Ces paroles, issues d’une expérience intime, peuvent se traduire lors d’une méditation ou d’une oraison profonde par un quasi dilatation infinie de l’être pour aboutir à un état que l’écrivain français Romain Rolland (1866-1944) qualifiait d’océanique. Cet état est naturellement inexprimable car il ne peut être enfermé dans un quelconque terme mais innombrables sont les personnes qui l’ont goûté.

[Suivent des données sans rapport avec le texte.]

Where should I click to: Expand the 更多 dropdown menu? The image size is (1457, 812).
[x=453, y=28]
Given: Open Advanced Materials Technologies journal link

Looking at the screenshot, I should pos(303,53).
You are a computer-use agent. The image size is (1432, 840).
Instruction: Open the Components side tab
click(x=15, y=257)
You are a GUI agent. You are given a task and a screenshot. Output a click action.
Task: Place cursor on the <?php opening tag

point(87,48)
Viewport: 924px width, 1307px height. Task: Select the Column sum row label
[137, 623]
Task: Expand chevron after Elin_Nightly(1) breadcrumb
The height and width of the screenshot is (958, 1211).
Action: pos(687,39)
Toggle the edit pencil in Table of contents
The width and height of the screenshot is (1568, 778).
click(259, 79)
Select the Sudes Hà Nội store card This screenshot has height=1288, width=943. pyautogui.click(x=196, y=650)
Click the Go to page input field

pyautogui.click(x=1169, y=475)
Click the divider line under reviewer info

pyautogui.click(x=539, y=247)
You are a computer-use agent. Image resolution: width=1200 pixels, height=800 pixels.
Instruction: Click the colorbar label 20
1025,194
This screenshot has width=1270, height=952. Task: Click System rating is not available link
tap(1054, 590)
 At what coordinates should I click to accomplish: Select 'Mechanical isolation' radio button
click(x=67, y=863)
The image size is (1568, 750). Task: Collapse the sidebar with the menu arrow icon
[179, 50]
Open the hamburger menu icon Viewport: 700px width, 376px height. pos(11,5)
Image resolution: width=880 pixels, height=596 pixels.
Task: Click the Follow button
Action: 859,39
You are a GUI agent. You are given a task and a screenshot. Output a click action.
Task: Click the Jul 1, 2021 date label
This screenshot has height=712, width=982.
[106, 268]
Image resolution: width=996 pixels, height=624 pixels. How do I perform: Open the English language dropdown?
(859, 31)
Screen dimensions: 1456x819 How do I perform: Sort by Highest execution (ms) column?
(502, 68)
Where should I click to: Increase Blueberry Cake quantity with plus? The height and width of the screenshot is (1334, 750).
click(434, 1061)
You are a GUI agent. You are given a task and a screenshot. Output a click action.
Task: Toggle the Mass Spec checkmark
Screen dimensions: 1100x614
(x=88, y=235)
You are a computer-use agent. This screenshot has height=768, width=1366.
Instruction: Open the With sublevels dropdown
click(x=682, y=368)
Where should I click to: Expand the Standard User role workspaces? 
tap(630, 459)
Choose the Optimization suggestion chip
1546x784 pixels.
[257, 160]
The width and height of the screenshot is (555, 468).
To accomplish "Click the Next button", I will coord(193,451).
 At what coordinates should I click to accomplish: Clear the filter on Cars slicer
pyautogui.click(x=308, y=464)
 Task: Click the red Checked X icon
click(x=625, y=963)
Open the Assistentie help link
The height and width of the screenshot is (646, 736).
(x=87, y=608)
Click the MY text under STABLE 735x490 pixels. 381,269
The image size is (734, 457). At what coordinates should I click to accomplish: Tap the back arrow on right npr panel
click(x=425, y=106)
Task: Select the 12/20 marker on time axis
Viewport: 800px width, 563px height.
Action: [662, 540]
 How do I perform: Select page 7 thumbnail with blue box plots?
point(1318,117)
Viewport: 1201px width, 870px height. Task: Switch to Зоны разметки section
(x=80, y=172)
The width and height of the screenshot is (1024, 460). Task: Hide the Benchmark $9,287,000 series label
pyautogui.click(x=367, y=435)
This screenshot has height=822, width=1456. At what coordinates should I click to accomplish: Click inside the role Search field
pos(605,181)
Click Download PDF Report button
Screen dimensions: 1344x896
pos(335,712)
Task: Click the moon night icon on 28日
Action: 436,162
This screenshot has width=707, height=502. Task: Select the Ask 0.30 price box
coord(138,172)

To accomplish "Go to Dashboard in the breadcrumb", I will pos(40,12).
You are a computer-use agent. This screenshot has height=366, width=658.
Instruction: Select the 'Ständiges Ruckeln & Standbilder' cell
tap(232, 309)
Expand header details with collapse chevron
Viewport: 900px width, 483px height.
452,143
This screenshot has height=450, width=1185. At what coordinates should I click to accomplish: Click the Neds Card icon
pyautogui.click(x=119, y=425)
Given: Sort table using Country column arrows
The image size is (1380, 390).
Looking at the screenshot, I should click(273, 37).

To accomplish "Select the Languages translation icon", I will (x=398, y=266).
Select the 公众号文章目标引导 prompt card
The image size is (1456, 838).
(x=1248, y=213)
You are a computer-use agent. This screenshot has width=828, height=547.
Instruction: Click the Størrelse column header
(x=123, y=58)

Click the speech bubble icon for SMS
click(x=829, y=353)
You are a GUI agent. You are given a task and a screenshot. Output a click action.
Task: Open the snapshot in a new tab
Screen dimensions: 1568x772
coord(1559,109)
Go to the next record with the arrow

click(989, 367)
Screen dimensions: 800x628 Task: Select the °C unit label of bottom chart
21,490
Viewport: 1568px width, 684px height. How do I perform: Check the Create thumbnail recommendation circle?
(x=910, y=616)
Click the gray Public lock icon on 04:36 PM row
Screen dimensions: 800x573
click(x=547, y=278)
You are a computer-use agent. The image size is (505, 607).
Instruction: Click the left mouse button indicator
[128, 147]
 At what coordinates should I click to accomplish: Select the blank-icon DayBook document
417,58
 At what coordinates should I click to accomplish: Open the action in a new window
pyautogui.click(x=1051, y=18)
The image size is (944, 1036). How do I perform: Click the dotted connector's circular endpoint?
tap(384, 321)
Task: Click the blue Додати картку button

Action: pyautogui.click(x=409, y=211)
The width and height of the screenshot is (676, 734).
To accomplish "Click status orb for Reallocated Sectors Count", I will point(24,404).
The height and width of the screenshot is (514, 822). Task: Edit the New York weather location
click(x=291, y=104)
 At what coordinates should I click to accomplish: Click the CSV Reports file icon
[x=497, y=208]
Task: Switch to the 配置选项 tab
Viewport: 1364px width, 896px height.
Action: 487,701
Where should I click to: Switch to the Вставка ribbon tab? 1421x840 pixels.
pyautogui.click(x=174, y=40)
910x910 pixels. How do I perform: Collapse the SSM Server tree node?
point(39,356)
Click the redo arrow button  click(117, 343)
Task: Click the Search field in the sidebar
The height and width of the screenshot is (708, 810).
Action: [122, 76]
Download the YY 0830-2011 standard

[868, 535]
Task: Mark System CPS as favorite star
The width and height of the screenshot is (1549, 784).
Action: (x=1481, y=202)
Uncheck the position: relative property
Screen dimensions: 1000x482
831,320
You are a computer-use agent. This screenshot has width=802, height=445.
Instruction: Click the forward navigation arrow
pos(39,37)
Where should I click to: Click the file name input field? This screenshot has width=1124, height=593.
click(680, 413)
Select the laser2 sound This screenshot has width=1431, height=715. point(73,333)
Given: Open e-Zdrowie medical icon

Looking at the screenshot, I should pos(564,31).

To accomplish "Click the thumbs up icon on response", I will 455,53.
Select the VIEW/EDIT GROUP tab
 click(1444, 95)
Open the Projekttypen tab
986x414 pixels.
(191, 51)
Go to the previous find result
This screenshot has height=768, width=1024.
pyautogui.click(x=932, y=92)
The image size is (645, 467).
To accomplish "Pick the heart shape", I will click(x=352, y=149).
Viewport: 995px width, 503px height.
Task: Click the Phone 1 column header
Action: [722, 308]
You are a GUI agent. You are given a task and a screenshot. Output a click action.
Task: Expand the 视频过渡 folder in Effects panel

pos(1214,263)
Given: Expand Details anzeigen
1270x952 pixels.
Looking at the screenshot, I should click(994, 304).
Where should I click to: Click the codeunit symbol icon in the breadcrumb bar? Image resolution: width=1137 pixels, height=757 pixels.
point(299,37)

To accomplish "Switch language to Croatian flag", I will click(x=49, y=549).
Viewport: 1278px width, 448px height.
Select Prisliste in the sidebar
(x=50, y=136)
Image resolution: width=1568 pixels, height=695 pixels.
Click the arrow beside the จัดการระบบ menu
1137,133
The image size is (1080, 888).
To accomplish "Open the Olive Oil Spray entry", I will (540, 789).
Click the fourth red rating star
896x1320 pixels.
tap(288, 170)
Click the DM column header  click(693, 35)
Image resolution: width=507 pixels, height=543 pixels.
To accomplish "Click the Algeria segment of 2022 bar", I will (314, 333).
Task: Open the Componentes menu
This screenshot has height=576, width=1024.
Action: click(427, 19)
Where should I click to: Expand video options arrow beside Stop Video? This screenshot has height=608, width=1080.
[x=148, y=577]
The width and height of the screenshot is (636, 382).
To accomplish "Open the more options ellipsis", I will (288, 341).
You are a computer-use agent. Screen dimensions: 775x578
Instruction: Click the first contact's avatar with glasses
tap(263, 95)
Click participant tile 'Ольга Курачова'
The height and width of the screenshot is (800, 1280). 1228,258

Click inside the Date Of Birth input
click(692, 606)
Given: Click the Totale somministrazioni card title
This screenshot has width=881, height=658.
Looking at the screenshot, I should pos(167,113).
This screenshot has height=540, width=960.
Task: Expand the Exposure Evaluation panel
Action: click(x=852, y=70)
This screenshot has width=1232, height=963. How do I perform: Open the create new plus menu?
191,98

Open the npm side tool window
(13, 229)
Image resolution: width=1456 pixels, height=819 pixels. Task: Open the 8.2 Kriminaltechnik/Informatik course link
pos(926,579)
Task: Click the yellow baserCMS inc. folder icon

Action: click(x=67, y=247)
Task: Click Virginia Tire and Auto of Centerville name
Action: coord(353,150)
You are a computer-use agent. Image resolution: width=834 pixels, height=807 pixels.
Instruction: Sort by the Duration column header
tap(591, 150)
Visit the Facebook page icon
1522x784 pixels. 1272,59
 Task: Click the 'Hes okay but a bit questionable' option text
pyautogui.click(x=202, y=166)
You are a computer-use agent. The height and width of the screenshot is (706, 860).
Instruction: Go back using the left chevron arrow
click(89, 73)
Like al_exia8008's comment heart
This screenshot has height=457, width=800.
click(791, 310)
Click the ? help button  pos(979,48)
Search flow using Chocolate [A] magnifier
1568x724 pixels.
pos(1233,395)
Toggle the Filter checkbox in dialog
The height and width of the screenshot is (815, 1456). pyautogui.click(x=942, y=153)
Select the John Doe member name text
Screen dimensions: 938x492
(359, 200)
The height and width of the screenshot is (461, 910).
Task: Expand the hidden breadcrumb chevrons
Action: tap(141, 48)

Dans le monde agité qui est le nôtre, qui peut ressembler à un bûcher des vanités et de bruits, l’irruption de l’éternité dans le temps peut se traduire de multiples façons. À chacun naturellement de trouver sa voie en toute liberté et suivant ses propres modalités. Nous voilà collectivement arrivés au cœur du message du Christ, être dans le monde et hors du monde, dans cette chambre intérieure ou secrète dont parlent les Évangiles. Elle est nommée souvent Royaume dans les textes évangéliques mais bien sûr elle dépasse tout nom en nous menant au maintenant de l’éternité.
Théologien ou mystique ?
Le parcours de Maître Eckhart oscille entre enseignement théologique « classique », car il était maître en théologie au plan universitaire, et une expérience personnelle du mystère divin qui se sent nettement à l’écoute de ses sermons en langue allemande de l’époque. Il semblerait qu’il soit entré dans cette voie mystique dès sa jeunesse. Il nous le dit implicitement dans son second sermon sur l’Ecclésiastique où il mentionne clairement un jeune maître qui avait bien saisi et compris le mystère de la filiation divine des êtres humains. Ce jeune maître était en fait lui-même mais, conformément aux usages de l’incontournable anonymat de l’époque, il ne se cite jamais. C’est bien là que se trouve l’originalité et la plénitude de l’enseignement de Maître Eckhart pour notre temps. À la fois spéculatif, philosophe et mystique, il explore les trois voies, qui n’en sont qu’une, de l’enseignement chrétien : méditer, approcher la sagesse intérieure (sens du mot de philosophie) puis peu à peu passer à une approche de l’indicible et de ce qui nous dépasse mais vit profondément en nous. Il nous ouvre la voie de la « filiation divine » qui nous appelle toutes et tous mais dont nous ne sommes pas forcément conscients.
Une passerelle entre christianisme et bouddhisme ?
Depuis la redécouverte de Maître Eckhart, la question est récurrente tant les proximités sont grandes entre l’enseignement de Bouddha et celui de Maître Eckhart : « néant divin » dont nous reparlerons ultérieurement, importance de l’entrée dans une autre réalité que nous avons du mal à capter, dilatation possible et potentielle de l’être humain. Bien sûr, Maître Eckhart ne connaissait pas le Bouddhisme mais il pratiquait naturellement le dialogue interreligieux sans le mentionner explicitement car ce mot est anachronique par rapport à son contexte historique. Il se réfère fréquemment au penseur le plus éminent de la mystique juive, Moïse Maimonide (1138-1204) et plus largement à la centralité de l’Écriture inspirée dans le chemin spirituel, à savoir la Bible. Il ouvre ainsi la voie à ce qui sera de nos jours le dialogue interreligieux. Il y a quelque chose de visionnaire par rapport au contexte historique de Maître Eckhart. N’est-ce pas Thomas Merton (1915-1968), un de ses lointains descendants, qui écrivait que le grand enjeu des temps à venir était la rencontre du bouddhisme et du christianisme ?
Ses écrits, parfois déroutants, ne se laissent pas facilement enfermer dans des catégories. Les articles suivants tenteront d’esquisser les axes majeurs de sa pensée et de son entrée dans l’indicible ou l’inexprimable que l’on nomme souvent « Dieu ».